When most people think of banks, they probably think of buildings with vaults guarded by two-ton doors and a security guard. Of course, that kind of banking went away as soon as digital funds became an efficient option. Thanks to blockchain technology though, we may not need a banker or even a bank account to safely send and receive money in the future.
Think that’s a stretch?
Simply put, a block chain is a list of transactions that are combined to determine if new transactions are valid.
Imagine you are shipping a train car worth of goods across the country. If you were using the traditional system, you would give your train car full of goods to a shipping company who keeps track of what is on each train and makes sure it arrives. We will call this railroad A.
Imagine that there was another option called railroad B. The difference between railroad A and railroad B is that instead of a shipping company keeping track of what goes on each train and making sure it arrives like railroad A, railroad B uses an unalterable database that tracks trains and makes sure every car goes exactly where it should. It keeps the cars in order by giving each one a number based of the car in front of it, so that the cars are not only always in order but you also cannot add or take away a car without disrupting the order and stopping the train. Once you put your goods on a railroad B train, the details of the shipment are entered into the database and after that no one can change the shipment information to redirect your goods.
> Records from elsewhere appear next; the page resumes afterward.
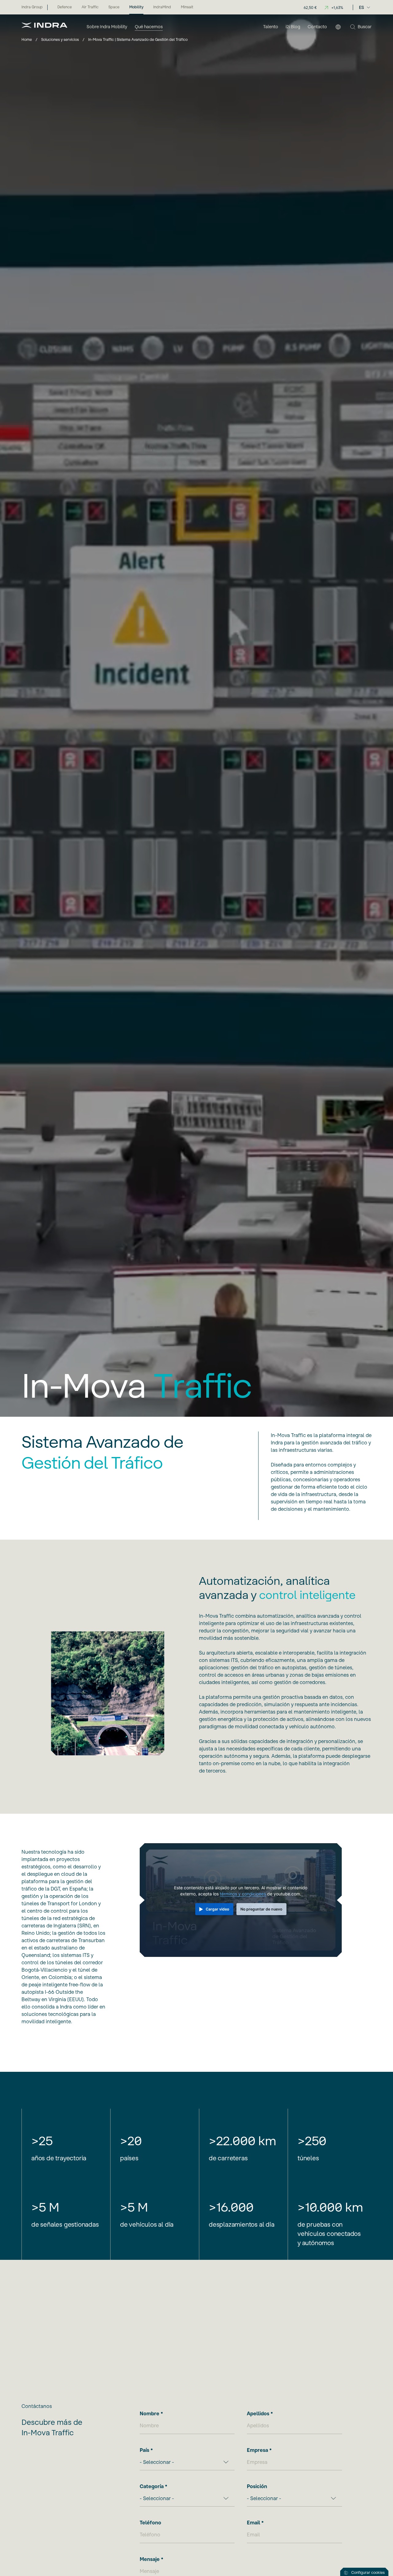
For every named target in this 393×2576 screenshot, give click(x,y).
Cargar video (217, 1909)
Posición (257, 2486)
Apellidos (258, 2413)
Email (253, 2522)
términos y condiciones (243, 1893)
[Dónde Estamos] (338, 27)
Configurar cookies (368, 2572)
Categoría (152, 2486)
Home (26, 39)
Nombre (149, 2413)
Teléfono (150, 2522)
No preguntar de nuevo (261, 1909)
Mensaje (150, 2559)
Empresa (257, 2450)
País (144, 2450)
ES (361, 7)
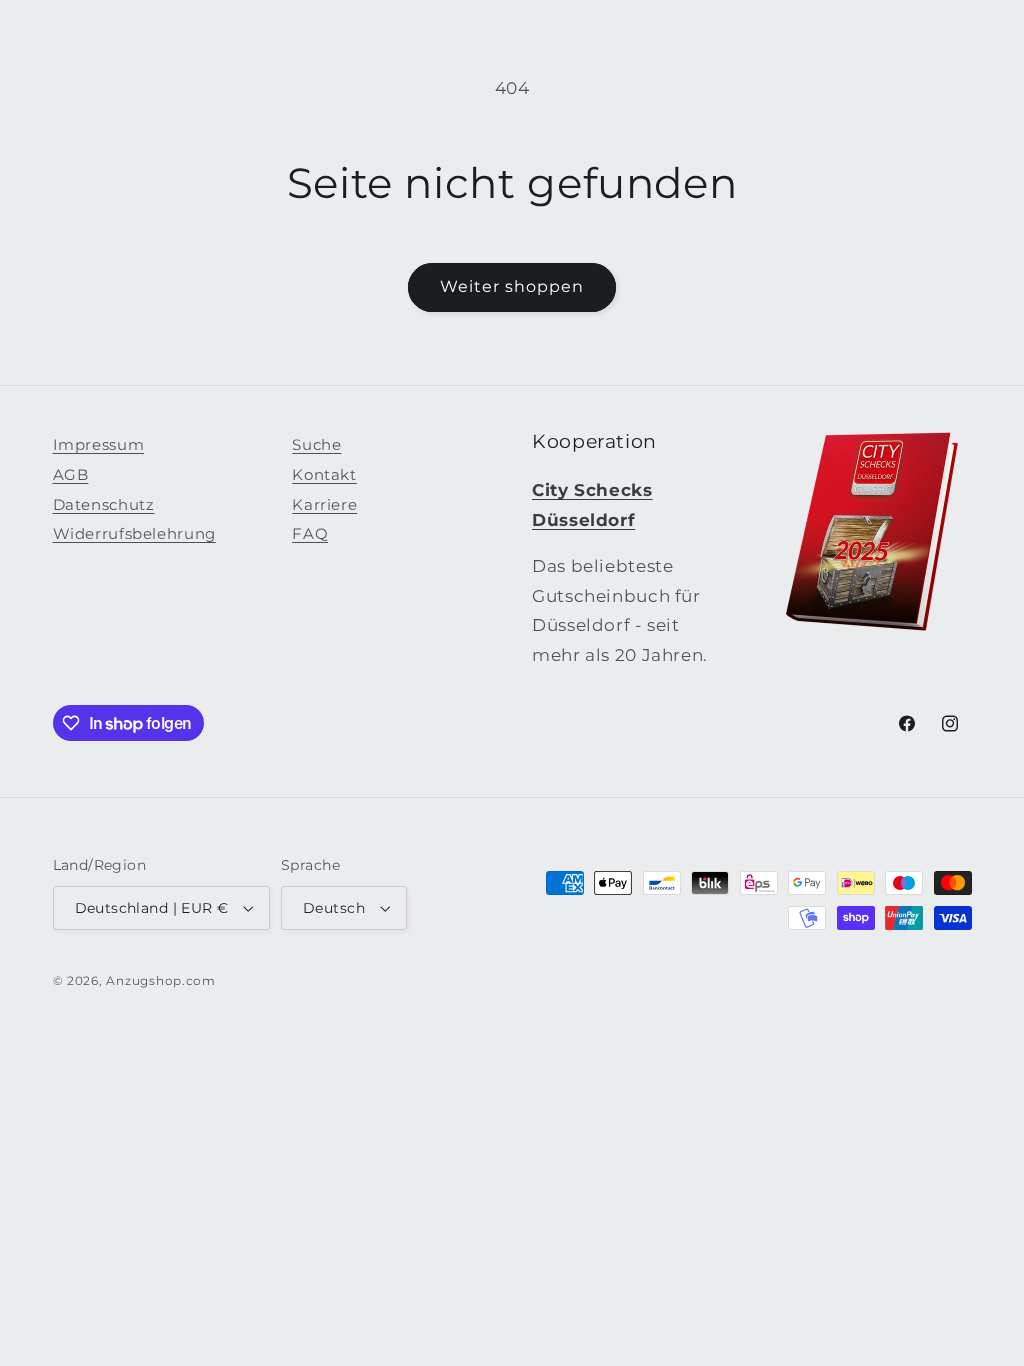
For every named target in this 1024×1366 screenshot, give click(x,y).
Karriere (324, 505)
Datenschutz (104, 505)
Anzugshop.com (161, 981)
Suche (316, 445)
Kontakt (324, 475)
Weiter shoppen (512, 286)
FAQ (310, 534)
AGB (71, 475)
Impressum (99, 445)
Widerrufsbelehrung (134, 534)
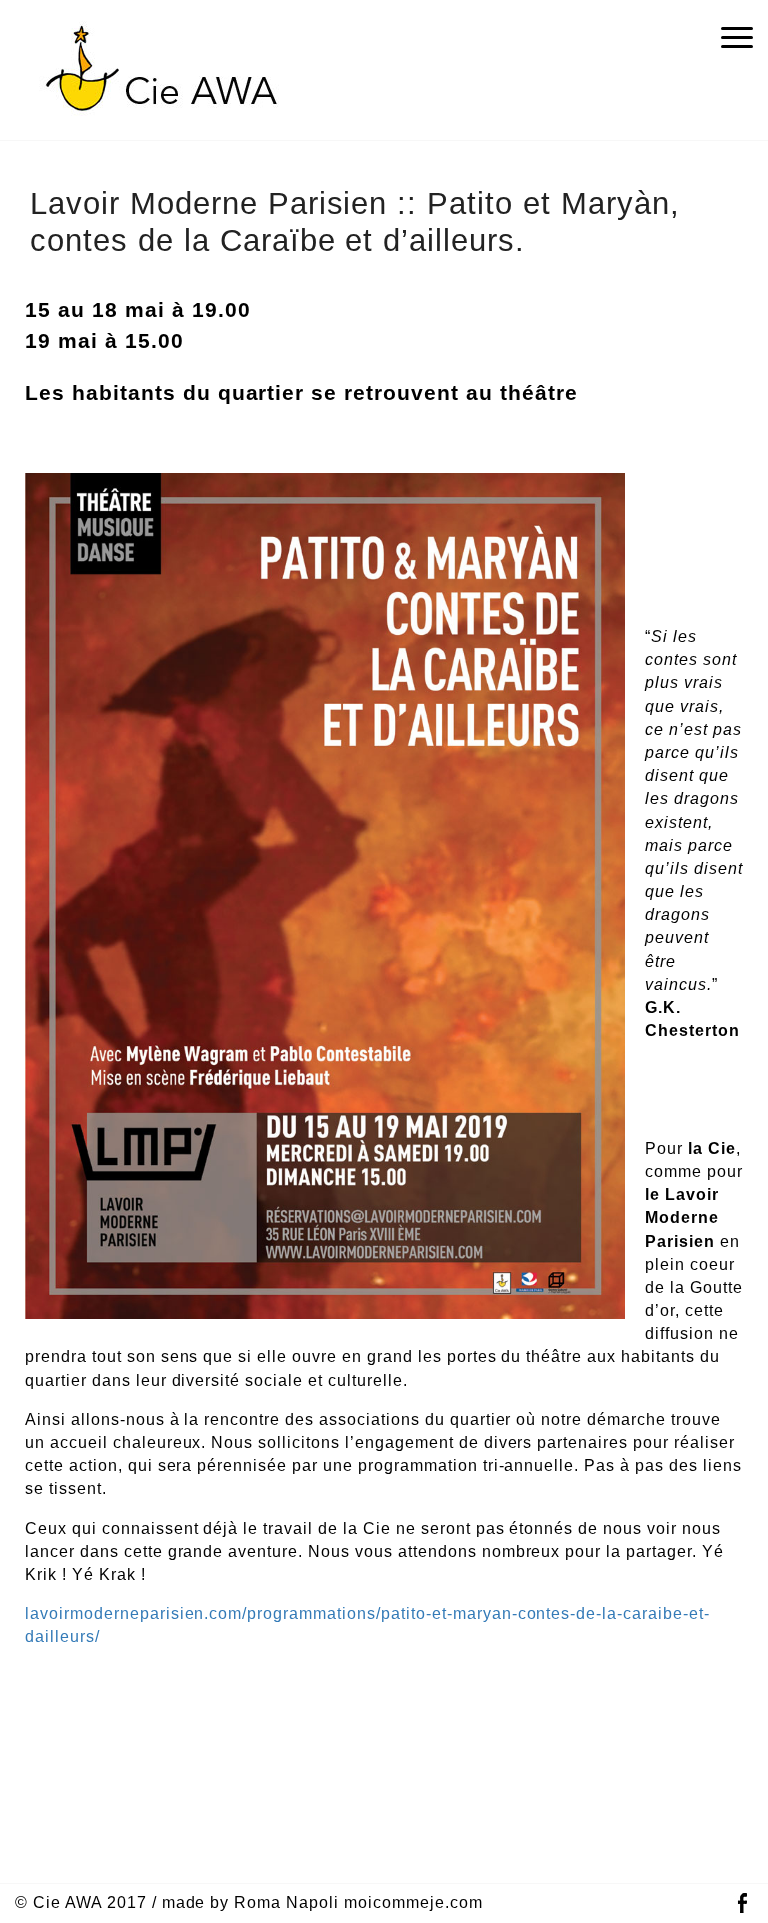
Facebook (742, 1903)
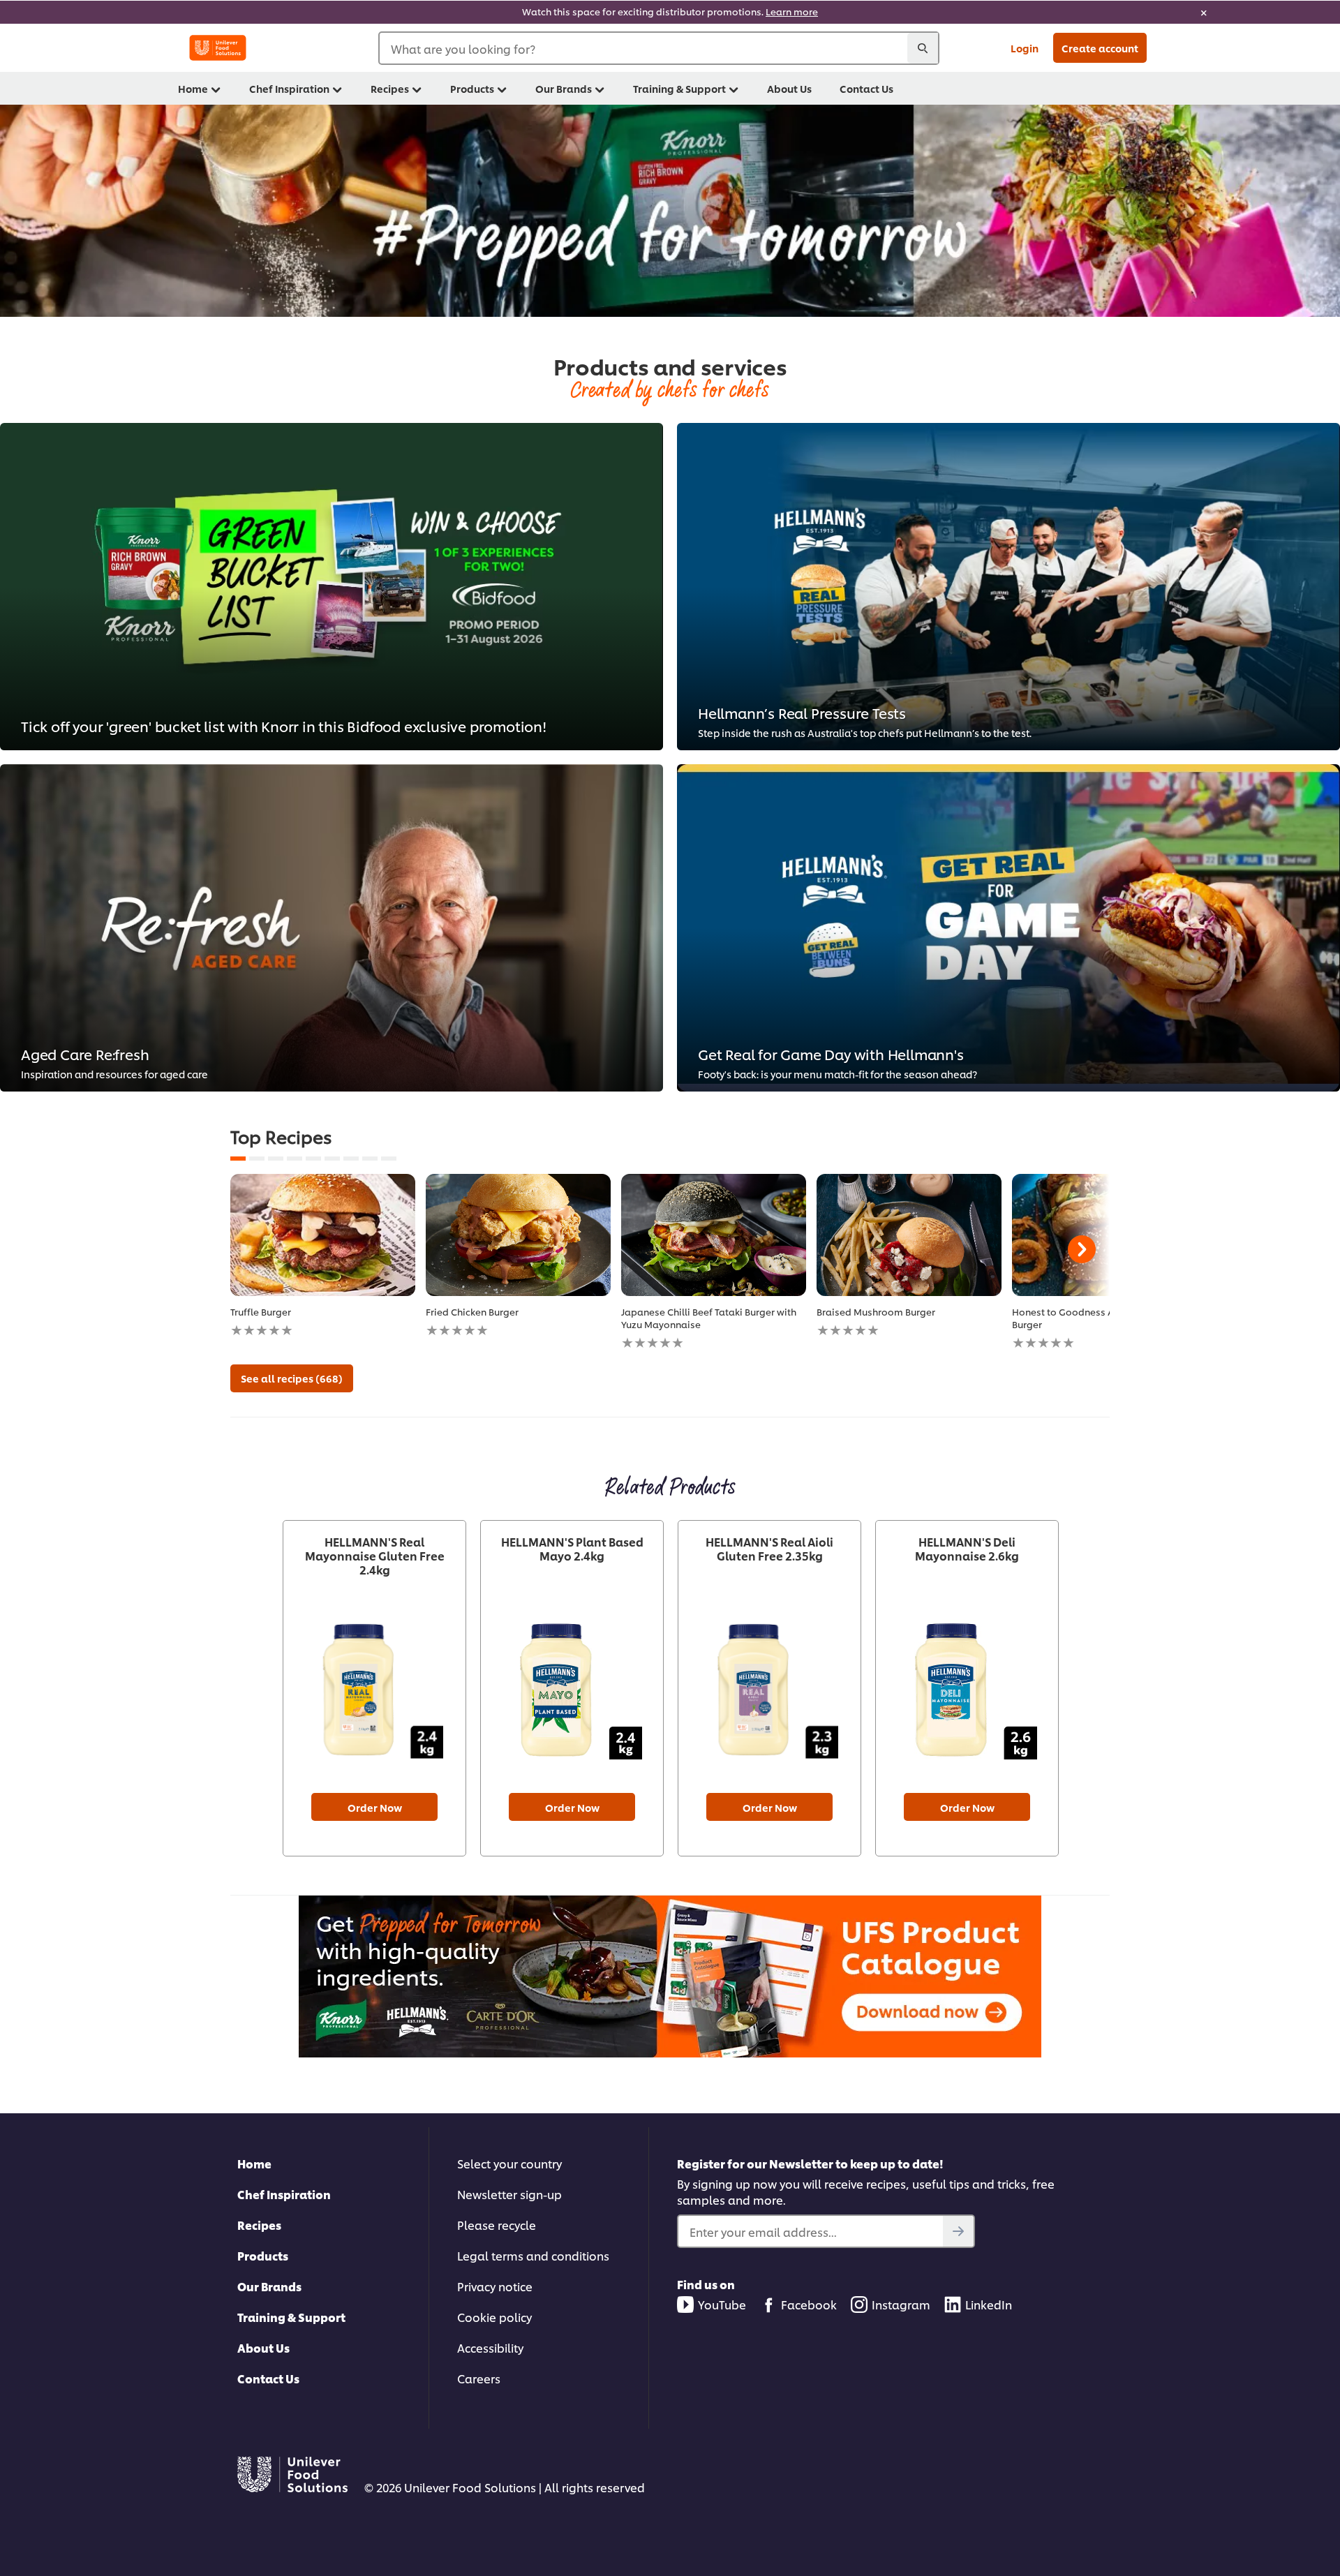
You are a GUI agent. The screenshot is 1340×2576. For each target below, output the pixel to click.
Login (1024, 47)
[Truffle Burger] (322, 1235)
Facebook (809, 2304)
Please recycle (496, 2225)
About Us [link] (789, 88)
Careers (478, 2378)
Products (262, 2255)
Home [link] (193, 88)
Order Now (375, 1807)
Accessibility (490, 2347)
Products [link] (472, 88)
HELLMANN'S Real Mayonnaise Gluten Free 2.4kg (375, 1556)
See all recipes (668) (292, 1378)
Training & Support (291, 2317)
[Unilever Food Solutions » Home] (217, 48)
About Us (263, 2347)
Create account (1100, 47)
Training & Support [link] (679, 88)
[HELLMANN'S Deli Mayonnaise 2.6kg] (967, 1690)
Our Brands (269, 2286)
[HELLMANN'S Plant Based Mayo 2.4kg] (572, 1690)
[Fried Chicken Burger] (518, 1235)
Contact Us (268, 2378)
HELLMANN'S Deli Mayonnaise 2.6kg (967, 1549)
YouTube (722, 2304)
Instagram (901, 2304)
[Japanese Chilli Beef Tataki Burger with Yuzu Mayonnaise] (713, 1235)
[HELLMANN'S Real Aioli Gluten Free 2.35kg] (769, 1690)
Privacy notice (495, 2286)
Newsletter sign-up (509, 2194)
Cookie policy (494, 2317)
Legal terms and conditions (533, 2255)
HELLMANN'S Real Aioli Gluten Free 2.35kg (769, 1549)
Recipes (259, 2225)
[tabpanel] (322, 1256)
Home (254, 2163)
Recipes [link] (390, 88)
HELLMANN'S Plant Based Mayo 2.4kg (572, 1549)
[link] (670, 12)
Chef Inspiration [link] (289, 88)
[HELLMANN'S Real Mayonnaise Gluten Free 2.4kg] (374, 1690)
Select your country (509, 2163)
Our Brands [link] (563, 88)
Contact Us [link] (866, 88)
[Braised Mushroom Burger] (909, 1235)
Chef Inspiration (284, 2194)
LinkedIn (988, 2304)
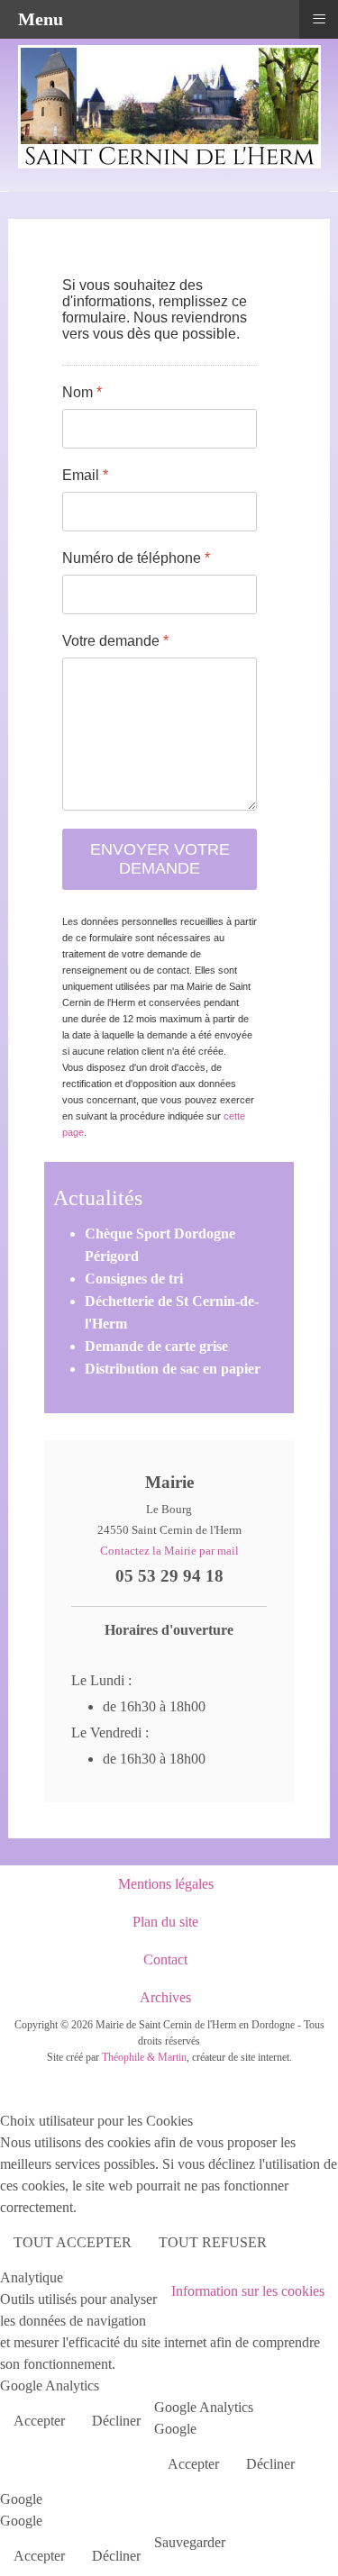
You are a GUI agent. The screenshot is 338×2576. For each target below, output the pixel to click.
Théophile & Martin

Once your goods arrive at the proper customer, that is entered in the database and you get your money shipped back to you on another train.
So, if someone knew you were shipping something and wanted to have the railroad ship it to them instead of your customer, they couldn’t change the destination of the shipment because that information has already been permanently published within the database.
In this oversimplified scenario a traditional bank is railroad A and blockchain technology is railroad B. Blockchain’s main advantage over traditional banking is the fact that no one needs to monitor the database, or in in blockchain’s case ledger, that keeps track of moving digital funds or other types of data because once data is published in the database it cannot be altered or manipulated making banks an unnecessary middle man.
But how can blockchain be so sure that its ledger is secure and its data can’t be altered?
The ledger can’t be altered because it is distributed among the computers of everyone who uses it. For example, Dave and Andy are using a blockchain database with exactly half of the data stored on one computer and half on the other. Dave has his computer hacked and the hacker has access to his half of the database and all seems lost. However, blockchain ledgers cannot be altered unless one person has control of 51% of the database. In the case of Dave and Andy, the hacker came very close but still cannot edit the information in the database without also hacking Andy’s computer.
Now imagine that there are thousands of other people using the database with Dave and Andy, each with a divided percentage of the database stored on their computer, and you can see the monumental task taking over a blockchain ledger would be.
So, hackers can’t redirect data to steal it using when it is entered in a blockchain ledger, but what if all they need to do is see it?
When vulnerable information is sent over a blockchain ledger, it is essentially scrambled so that it cannot be read unless unscrambled. This is called hashing. For example, you want to send a voice recording to someone with vulnerable information. When you send it over a blockchain, your message is hashed, and if anyone wants to access it they will have to reorder the hash using a decryption key to unlock it. If a blockchain encrypts information with 265-bit encryption, that means someone would have to guess 256 values out of a range of values that numbers in the hundreds of thousands of billions in order to read the information. On top of that, you would know if the message was tampered with because the hash would be different than the one stored in the unalterable blockchain ledger.
So, will Blockchain technology disrupt the banking industry and cause a complete collapse? Probably not, but it has the potential to cause a huge shift among the banking industry and several others. Even if you aren’t interested in potentials, understanding the power and ideas behind how Blockchain works is a step ahead of hackers and a step towards cybersecurity for you and your business.